§ PROVIDED DATA
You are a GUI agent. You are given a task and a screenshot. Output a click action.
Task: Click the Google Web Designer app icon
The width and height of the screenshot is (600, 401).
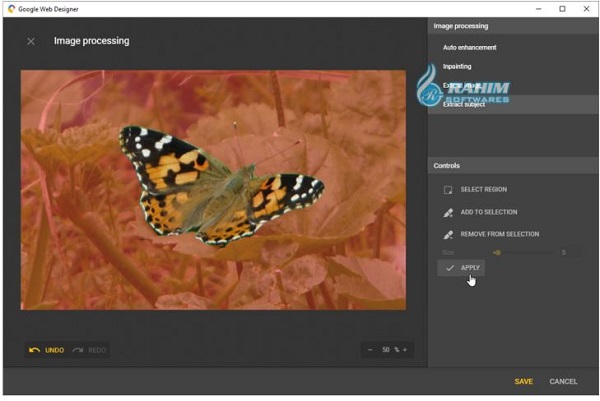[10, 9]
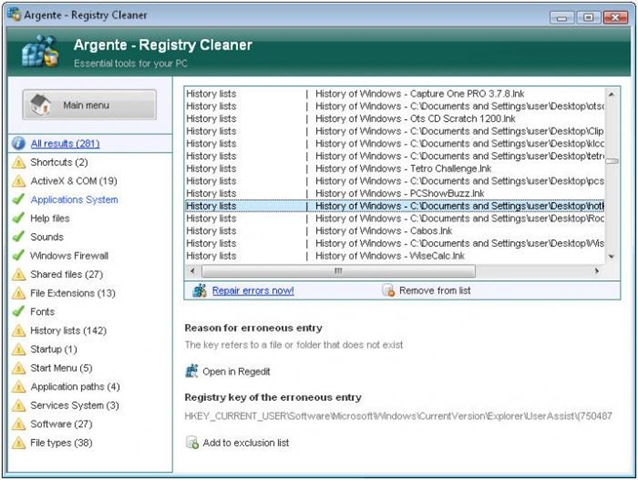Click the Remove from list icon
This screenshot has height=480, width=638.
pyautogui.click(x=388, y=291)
---
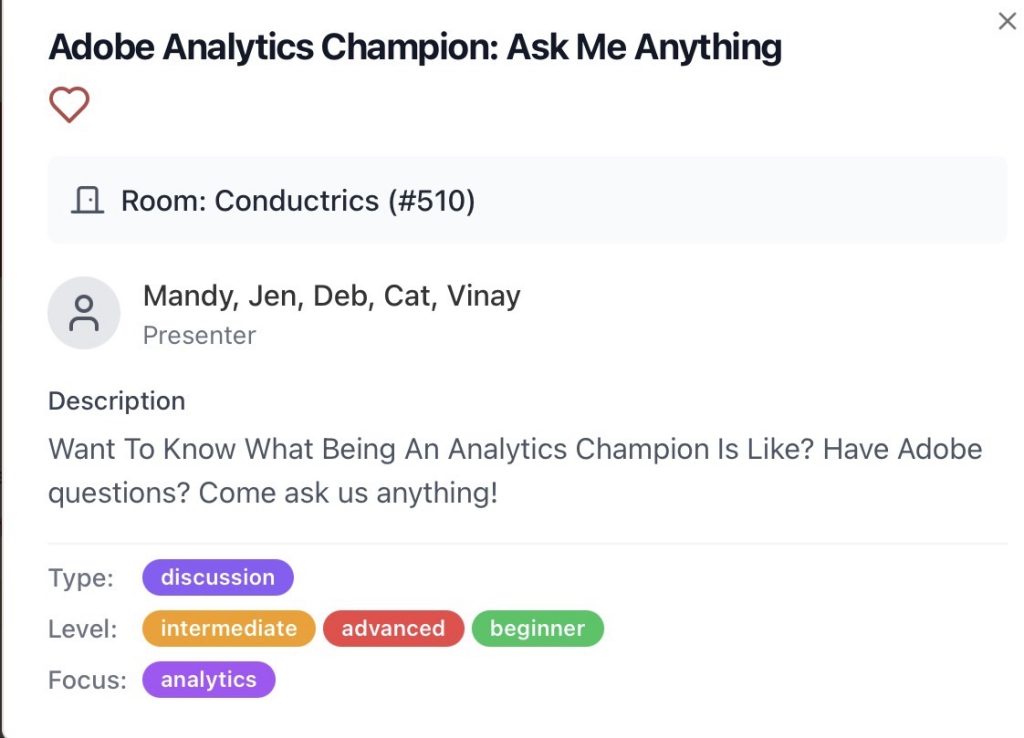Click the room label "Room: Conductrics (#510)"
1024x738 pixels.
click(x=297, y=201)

§ TASK DETAILS
Put the lines from the one containing "Click the room" through the one containing "click(x=297, y=201)" into a JSON list of strings, one string per line, and omit the pictures.

§ RIGHT ANSWER
[
  "Click the room label \"Room: Conductrics (#510)\"",
  "1024x738 pixels.",
  "click(x=297, y=201)"
]